* Task brief:
Every entry that follows is to be duplicated exactly.
***** Data extracts
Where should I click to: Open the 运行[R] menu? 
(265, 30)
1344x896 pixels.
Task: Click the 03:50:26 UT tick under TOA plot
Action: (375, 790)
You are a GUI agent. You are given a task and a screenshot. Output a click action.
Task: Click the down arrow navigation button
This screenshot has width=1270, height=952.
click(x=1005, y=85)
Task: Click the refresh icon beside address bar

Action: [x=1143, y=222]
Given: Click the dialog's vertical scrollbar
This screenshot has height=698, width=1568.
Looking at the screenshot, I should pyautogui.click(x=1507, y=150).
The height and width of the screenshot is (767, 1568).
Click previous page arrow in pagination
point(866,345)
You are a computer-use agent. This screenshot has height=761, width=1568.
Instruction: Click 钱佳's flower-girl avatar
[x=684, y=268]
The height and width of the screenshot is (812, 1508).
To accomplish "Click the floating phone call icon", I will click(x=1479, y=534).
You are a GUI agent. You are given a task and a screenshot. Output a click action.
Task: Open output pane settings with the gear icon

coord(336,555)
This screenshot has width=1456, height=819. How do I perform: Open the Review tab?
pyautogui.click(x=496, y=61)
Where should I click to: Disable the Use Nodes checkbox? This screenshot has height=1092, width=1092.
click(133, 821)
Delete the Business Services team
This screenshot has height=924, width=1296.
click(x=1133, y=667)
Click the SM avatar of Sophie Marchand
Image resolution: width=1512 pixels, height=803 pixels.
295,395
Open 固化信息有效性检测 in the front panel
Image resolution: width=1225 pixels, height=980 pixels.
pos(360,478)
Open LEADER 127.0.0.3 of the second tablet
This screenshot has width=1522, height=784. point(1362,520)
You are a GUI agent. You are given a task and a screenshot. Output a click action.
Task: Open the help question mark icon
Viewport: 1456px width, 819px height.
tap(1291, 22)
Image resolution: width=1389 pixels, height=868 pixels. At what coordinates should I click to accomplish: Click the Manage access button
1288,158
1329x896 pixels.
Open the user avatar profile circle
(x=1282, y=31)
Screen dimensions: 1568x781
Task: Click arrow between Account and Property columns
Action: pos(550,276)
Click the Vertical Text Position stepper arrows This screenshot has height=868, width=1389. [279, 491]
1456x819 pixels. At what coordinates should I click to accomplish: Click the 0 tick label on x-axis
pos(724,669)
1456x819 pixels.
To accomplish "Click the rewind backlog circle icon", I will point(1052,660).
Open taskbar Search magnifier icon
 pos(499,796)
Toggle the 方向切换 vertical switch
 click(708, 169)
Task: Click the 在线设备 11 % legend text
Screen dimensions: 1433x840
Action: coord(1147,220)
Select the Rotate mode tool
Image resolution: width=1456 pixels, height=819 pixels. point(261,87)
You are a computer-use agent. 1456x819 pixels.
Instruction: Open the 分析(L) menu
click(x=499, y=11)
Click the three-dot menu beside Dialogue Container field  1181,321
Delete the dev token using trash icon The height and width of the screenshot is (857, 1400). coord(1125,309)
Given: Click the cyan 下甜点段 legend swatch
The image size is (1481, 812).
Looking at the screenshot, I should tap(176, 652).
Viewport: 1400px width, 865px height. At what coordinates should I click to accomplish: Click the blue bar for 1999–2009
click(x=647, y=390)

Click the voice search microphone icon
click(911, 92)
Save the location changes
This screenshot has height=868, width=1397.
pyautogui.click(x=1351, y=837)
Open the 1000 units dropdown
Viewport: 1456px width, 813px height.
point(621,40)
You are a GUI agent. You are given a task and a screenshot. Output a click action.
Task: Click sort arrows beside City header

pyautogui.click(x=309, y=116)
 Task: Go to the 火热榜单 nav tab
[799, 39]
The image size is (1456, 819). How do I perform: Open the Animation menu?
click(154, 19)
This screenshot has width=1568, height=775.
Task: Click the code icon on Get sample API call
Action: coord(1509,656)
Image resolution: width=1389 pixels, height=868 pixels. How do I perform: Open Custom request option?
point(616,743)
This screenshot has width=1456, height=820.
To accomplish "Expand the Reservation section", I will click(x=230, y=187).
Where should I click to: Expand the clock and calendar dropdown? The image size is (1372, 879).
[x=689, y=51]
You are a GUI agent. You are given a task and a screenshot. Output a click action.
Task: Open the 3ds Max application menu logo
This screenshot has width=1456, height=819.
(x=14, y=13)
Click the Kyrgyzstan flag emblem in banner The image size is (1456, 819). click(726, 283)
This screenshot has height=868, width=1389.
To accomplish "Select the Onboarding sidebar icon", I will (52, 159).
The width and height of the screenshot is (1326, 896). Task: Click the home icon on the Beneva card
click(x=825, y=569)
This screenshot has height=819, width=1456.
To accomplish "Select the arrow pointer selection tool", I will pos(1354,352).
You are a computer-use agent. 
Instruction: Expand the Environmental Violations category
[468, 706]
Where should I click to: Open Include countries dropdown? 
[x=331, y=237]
**********
* Result below:
Where should I click to: Open the 运行[R] menu? 
(265, 30)
1344x896 pixels.
Task: Click the 03:50:26 UT tick under TOA plot
Action: (375, 790)
You are a GUI agent. You are given a task and a screenshot. Output a click action.
Task: Click the down arrow navigation button
This screenshot has width=1270, height=952.
click(x=1005, y=85)
Task: Click the refresh icon beside address bar

Action: [x=1143, y=222]
Given: Click the dialog's vertical scrollbar
This screenshot has height=698, width=1568.
Looking at the screenshot, I should pyautogui.click(x=1507, y=150).
The height and width of the screenshot is (767, 1568).
Click previous page arrow in pagination
point(866,345)
You are a computer-use agent. This screenshot has height=761, width=1568.
Instruction: Click 钱佳's flower-girl avatar
[x=684, y=268]
The height and width of the screenshot is (812, 1508).
To accomplish "Click the floating phone call icon", I will click(x=1479, y=534).
You are a GUI agent. You are given a task and a screenshot. Output a click action.
Task: Open output pane settings with the gear icon

coord(336,555)
This screenshot has width=1456, height=819. How do I perform: Open the Review tab?
pyautogui.click(x=496, y=61)
Where should I click to: Disable the Use Nodes checkbox? This screenshot has height=1092, width=1092.
click(133, 821)
Delete the Business Services team
This screenshot has height=924, width=1296.
click(x=1133, y=667)
Click the SM avatar of Sophie Marchand
Image resolution: width=1512 pixels, height=803 pixels.
295,395
Open 固化信息有效性检测 in the front panel
Image resolution: width=1225 pixels, height=980 pixels.
pos(360,478)
Open LEADER 127.0.0.3 of the second tablet
This screenshot has width=1522, height=784. point(1362,520)
You are a GUI agent. You are given a task and a screenshot. Output a click action.
Task: Open the help question mark icon
Viewport: 1456px width, 819px height.
tap(1291, 22)
Image resolution: width=1389 pixels, height=868 pixels. At what coordinates should I click to accomplish: Click the Manage access button
1288,158
1329x896 pixels.
Open the user avatar profile circle
(x=1282, y=31)
Screen dimensions: 1568x781
Task: Click arrow between Account and Property columns
Action: pos(550,276)
Click the Vertical Text Position stepper arrows This screenshot has height=868, width=1389. [279, 491]
1456x819 pixels. At what coordinates should I click to accomplish: Click the 0 tick label on x-axis
pos(724,669)
1456x819 pixels.
To accomplish "Click the rewind backlog circle icon", I will point(1052,660).
Open taskbar Search magnifier icon
 pos(499,796)
Toggle the 方向切换 vertical switch
 click(708, 169)
Task: Click the 在线设备 11 % legend text
Screen dimensions: 1433x840
Action: coord(1147,220)
Select the Rotate mode tool
Image resolution: width=1456 pixels, height=819 pixels. point(261,87)
You are a computer-use agent. 1456x819 pixels.
Instruction: Open the 分析(L) menu
click(x=499, y=11)
Click the three-dot menu beside Dialogue Container field  1181,321
Delete the dev token using trash icon The height and width of the screenshot is (857, 1400). coord(1125,309)
Given: Click the cyan 下甜点段 legend swatch
The image size is (1481, 812).
Looking at the screenshot, I should tap(176, 652).
Viewport: 1400px width, 865px height. At what coordinates should I click to accomplish: Click the blue bar for 1999–2009
click(x=647, y=390)

Click the voice search microphone icon
click(911, 92)
Save the location changes
This screenshot has height=868, width=1397.
pyautogui.click(x=1351, y=837)
Open the 1000 units dropdown
Viewport: 1456px width, 813px height.
point(621,40)
You are a GUI agent. You are given a task and a screenshot. Output a click action.
Task: Click sort arrows beside City header

pyautogui.click(x=309, y=116)
 Task: Go to the 火热榜单 nav tab
[799, 39]
The image size is (1456, 819). How do I perform: Open the Animation menu?
click(154, 19)
This screenshot has width=1568, height=775.
Task: Click the code icon on Get sample API call
Action: coord(1509,656)
Image resolution: width=1389 pixels, height=868 pixels. How do I perform: Open Custom request option?
point(616,743)
This screenshot has width=1456, height=820.
To accomplish "Expand the Reservation section", I will click(x=230, y=187).
Where should I click to: Expand the clock and calendar dropdown? The image size is (1372, 879).
[x=689, y=51]
You are a GUI agent. You are given a task and a screenshot. Output a click action.
Task: Open the 3ds Max application menu logo
This screenshot has width=1456, height=819.
(x=14, y=13)
Click the Kyrgyzstan flag emblem in banner The image size is (1456, 819). click(726, 283)
This screenshot has height=868, width=1389.
To accomplish "Select the Onboarding sidebar icon", I will (52, 159).
The width and height of the screenshot is (1326, 896). Task: Click the home icon on the Beneva card
click(x=825, y=569)
This screenshot has height=819, width=1456.
To accomplish "Select the arrow pointer selection tool", I will pos(1354,352).
You are a computer-use agent. 
Instruction: Expand the Environmental Violations category
[468, 706]
Where should I click to: Open Include countries dropdown? 
[x=331, y=237]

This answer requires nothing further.